> [WHAT IS BEING ASKED]: Output the data once more, exactly as given.

Content starts

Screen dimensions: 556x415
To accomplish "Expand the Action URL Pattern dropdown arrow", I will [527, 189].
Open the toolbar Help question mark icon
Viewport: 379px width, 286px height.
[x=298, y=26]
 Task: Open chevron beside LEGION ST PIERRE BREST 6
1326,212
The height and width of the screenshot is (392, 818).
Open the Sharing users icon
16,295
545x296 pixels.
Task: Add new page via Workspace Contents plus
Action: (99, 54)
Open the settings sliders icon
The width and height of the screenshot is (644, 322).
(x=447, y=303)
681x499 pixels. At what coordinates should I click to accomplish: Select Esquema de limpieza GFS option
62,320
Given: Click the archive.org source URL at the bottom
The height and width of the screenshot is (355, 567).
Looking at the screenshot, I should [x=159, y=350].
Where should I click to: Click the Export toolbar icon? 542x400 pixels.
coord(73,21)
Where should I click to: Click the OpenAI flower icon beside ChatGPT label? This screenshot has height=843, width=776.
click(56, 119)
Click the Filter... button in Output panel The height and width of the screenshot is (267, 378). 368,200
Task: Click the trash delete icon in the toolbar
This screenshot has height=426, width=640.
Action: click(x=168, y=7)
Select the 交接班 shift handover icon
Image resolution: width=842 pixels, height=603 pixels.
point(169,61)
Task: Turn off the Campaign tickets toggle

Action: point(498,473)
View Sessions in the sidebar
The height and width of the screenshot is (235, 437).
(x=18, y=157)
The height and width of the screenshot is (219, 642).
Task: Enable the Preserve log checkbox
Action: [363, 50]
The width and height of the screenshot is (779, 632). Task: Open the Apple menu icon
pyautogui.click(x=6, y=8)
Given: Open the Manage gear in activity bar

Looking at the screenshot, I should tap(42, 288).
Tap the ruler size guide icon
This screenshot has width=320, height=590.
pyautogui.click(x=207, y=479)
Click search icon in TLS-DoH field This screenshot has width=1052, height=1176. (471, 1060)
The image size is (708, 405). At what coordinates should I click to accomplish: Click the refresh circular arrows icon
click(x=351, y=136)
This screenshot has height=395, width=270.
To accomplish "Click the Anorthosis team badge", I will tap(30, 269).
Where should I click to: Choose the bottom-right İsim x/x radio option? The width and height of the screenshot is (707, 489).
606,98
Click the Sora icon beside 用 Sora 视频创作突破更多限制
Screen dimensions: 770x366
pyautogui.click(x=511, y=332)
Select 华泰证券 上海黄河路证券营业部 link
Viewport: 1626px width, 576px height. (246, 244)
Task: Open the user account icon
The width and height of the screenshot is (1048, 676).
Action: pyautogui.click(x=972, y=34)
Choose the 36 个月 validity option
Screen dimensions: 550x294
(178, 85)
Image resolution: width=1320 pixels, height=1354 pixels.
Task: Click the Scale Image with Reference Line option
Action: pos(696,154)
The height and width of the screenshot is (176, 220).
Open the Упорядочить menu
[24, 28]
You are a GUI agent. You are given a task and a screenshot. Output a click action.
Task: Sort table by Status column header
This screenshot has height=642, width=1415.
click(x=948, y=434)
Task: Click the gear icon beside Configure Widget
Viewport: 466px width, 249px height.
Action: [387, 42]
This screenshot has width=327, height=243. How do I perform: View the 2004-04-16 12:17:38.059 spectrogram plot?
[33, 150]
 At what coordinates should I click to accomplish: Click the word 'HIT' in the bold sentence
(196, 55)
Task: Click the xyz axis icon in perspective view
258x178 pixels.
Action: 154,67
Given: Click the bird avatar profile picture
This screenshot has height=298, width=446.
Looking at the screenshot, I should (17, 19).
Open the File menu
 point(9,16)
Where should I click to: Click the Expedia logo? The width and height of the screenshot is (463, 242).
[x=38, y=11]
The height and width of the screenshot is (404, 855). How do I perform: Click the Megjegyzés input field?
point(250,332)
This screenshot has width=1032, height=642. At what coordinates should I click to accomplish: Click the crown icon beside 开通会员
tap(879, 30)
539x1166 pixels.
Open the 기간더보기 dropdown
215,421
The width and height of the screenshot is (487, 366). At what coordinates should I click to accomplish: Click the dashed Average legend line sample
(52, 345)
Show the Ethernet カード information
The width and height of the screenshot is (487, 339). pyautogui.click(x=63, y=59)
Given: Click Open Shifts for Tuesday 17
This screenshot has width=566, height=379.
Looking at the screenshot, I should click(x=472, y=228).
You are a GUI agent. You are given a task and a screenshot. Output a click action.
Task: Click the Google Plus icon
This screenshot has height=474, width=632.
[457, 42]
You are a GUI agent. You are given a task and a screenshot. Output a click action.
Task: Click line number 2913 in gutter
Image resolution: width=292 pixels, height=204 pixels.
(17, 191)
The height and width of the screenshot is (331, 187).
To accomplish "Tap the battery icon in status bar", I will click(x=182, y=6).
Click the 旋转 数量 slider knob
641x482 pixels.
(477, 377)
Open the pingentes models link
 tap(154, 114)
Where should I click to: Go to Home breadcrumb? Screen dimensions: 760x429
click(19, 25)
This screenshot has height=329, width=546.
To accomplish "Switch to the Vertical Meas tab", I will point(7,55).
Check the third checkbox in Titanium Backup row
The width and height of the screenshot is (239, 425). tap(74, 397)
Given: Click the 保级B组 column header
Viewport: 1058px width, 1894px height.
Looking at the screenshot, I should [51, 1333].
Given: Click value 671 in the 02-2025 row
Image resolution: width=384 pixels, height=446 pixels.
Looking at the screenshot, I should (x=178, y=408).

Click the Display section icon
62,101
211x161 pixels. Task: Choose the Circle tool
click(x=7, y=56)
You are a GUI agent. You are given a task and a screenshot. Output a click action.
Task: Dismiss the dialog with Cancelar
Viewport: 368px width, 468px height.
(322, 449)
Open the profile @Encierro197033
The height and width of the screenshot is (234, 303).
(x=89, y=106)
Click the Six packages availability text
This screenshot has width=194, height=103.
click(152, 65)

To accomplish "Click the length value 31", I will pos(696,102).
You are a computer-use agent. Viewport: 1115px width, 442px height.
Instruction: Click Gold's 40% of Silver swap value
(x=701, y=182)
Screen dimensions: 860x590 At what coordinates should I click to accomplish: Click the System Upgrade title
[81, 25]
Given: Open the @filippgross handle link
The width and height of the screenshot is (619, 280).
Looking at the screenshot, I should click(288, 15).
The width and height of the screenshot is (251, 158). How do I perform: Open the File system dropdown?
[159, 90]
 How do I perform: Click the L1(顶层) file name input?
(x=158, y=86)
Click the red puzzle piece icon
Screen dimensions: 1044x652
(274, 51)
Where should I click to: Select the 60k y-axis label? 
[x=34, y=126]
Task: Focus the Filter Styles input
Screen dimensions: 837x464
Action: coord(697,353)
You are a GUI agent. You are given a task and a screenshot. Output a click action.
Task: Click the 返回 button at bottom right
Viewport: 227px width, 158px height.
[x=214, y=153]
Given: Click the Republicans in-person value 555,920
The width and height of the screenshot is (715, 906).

Content ends

> [ANSWER BOX]:
Screen dimensions: 556x415
To accomplish "Expand the Action URL Pattern dropdown arrow", I will [527, 189].
Open the toolbar Help question mark icon
Viewport: 379px width, 286px height.
[x=298, y=26]
 Task: Open chevron beside LEGION ST PIERRE BREST 6
1326,212
The height and width of the screenshot is (392, 818).
Open the Sharing users icon
16,295
545x296 pixels.
Task: Add new page via Workspace Contents plus
Action: (99, 54)
Open the settings sliders icon
The width and height of the screenshot is (644, 322).
(x=447, y=303)
681x499 pixels. At what coordinates should I click to accomplish: Select Esquema de limpieza GFS option
62,320
Given: Click the archive.org source URL at the bottom
The height and width of the screenshot is (355, 567).
Looking at the screenshot, I should [x=159, y=350].
Where should I click to: Click the Export toolbar icon? 542x400 pixels.
coord(73,21)
Where should I click to: Click the OpenAI flower icon beside ChatGPT label? This screenshot has height=843, width=776.
click(56, 119)
Click the Filter... button in Output panel The height and width of the screenshot is (267, 378). 368,200
Task: Click the trash delete icon in the toolbar
This screenshot has height=426, width=640.
Action: click(x=168, y=7)
Select the 交接班 shift handover icon
Image resolution: width=842 pixels, height=603 pixels.
point(169,61)
Task: Turn off the Campaign tickets toggle

Action: point(498,473)
View Sessions in the sidebar
The height and width of the screenshot is (235, 437).
(x=18, y=157)
The height and width of the screenshot is (219, 642).
Task: Enable the Preserve log checkbox
Action: [363, 50]
The width and height of the screenshot is (779, 632). Task: Open the Apple menu icon
pyautogui.click(x=6, y=8)
Given: Open the Manage gear in activity bar

Looking at the screenshot, I should tap(42, 288).
Tap the ruler size guide icon
This screenshot has width=320, height=590.
pyautogui.click(x=207, y=479)
Click search icon in TLS-DoH field This screenshot has width=1052, height=1176. (471, 1060)
The image size is (708, 405). At what coordinates should I click to accomplish: Click the refresh circular arrows icon
click(x=351, y=136)
This screenshot has height=395, width=270.
To accomplish "Click the Anorthosis team badge", I will tap(30, 269).
Where should I click to: Choose the bottom-right İsim x/x radio option? The width and height of the screenshot is (707, 489).
606,98
Click the Sora icon beside 用 Sora 视频创作突破更多限制
Screen dimensions: 770x366
pyautogui.click(x=511, y=332)
Select 华泰证券 上海黄河路证券营业部 link
Viewport: 1626px width, 576px height. (246, 244)
Task: Open the user account icon
The width and height of the screenshot is (1048, 676).
Action: pyautogui.click(x=972, y=34)
Choose the 36 个月 validity option
Screen dimensions: 550x294
(178, 85)
Image resolution: width=1320 pixels, height=1354 pixels.
Task: Click the Scale Image with Reference Line option
Action: pos(696,154)
The height and width of the screenshot is (176, 220).
Open the Упорядочить menu
[24, 28]
You are a GUI agent. You are given a task and a screenshot. Output a click action.
Task: Sort table by Status column header
This screenshot has height=642, width=1415.
click(x=948, y=434)
Task: Click the gear icon beside Configure Widget
Viewport: 466px width, 249px height.
Action: [387, 42]
This screenshot has width=327, height=243. How do I perform: View the 2004-04-16 12:17:38.059 spectrogram plot?
[33, 150]
 At what coordinates should I click to accomplish: Click the word 'HIT' in the bold sentence
(196, 55)
Task: Click the xyz axis icon in perspective view
258x178 pixels.
Action: 154,67
Given: Click the bird avatar profile picture
This screenshot has height=298, width=446.
Looking at the screenshot, I should (17, 19).
Open the File menu
 point(9,16)
Where should I click to: Click the Expedia logo? The width and height of the screenshot is (463, 242).
[x=38, y=11]
The height and width of the screenshot is (404, 855). How do I perform: Click the Megjegyzés input field?
point(250,332)
This screenshot has width=1032, height=642. At what coordinates should I click to accomplish: Click the crown icon beside 开通会员
tap(879, 30)
539x1166 pixels.
Open the 기간더보기 dropdown
215,421
The width and height of the screenshot is (487, 366). At what coordinates should I click to accomplish: Click the dashed Average legend line sample
(52, 345)
Show the Ethernet カード information
The width and height of the screenshot is (487, 339). pyautogui.click(x=63, y=59)
Given: Click Open Shifts for Tuesday 17
This screenshot has width=566, height=379.
Looking at the screenshot, I should click(x=472, y=228).
You are a GUI agent. You are given a task and a screenshot. Output a click action.
Task: Click the Google Plus icon
This screenshot has height=474, width=632.
[457, 42]
You are a GUI agent. You are given a task and a screenshot. Output a click action.
Task: Click line number 2913 in gutter
Image resolution: width=292 pixels, height=204 pixels.
(17, 191)
The height and width of the screenshot is (331, 187).
To accomplish "Tap the battery icon in status bar", I will click(x=182, y=6).
Click the 旋转 数量 slider knob
641x482 pixels.
(477, 377)
Open the pingentes models link
 tap(154, 114)
Where should I click to: Go to Home breadcrumb? Screen dimensions: 760x429
click(19, 25)
This screenshot has height=329, width=546.
To accomplish "Switch to the Vertical Meas tab", I will point(7,55).
Check the third checkbox in Titanium Backup row
The width and height of the screenshot is (239, 425). tap(74, 397)
Given: Click the 保级B组 column header
Viewport: 1058px width, 1894px height.
Looking at the screenshot, I should [51, 1333].
Given: Click value 671 in the 02-2025 row
Image resolution: width=384 pixels, height=446 pixels.
Looking at the screenshot, I should (x=178, y=408).

Click the Display section icon
62,101
211x161 pixels. Task: Choose the Circle tool
click(x=7, y=56)
You are a GUI agent. You are given a task and a screenshot. Output a click action.
Task: Dismiss the dialog with Cancelar
Viewport: 368px width, 468px height.
(322, 449)
Open the profile @Encierro197033
The height and width of the screenshot is (234, 303).
(x=89, y=106)
Click the Six packages availability text
This screenshot has width=194, height=103.
click(152, 65)

To accomplish "Click the length value 31", I will pos(696,102).
You are a computer-use agent. Viewport: 1115px width, 442px height.
Instruction: Click Gold's 40% of Silver swap value
(x=701, y=182)
Screen dimensions: 860x590 At what coordinates should I click to accomplish: Click the System Upgrade title
[81, 25]
Given: Open the @filippgross handle link
The width and height of the screenshot is (619, 280).
Looking at the screenshot, I should click(288, 15).
The width and height of the screenshot is (251, 158). How do I perform: Open the File system dropdown?
[159, 90]
 How do I perform: Click the L1(顶层) file name input?
(x=158, y=86)
Click the red puzzle piece icon
Screen dimensions: 1044x652
(274, 51)
Where should I click to: Select the 60k y-axis label? 
[x=34, y=126]
Task: Focus the Filter Styles input
Screen dimensions: 837x464
Action: coord(697,353)
You are a GUI agent. You are given a task and a screenshot. Output a click action.
Task: Click the 返回 button at bottom right
Viewport: 227px width, 158px height.
[x=214, y=153]
Given: Click the Republicans in-person value 555,920
The width and height of the screenshot is (715, 906).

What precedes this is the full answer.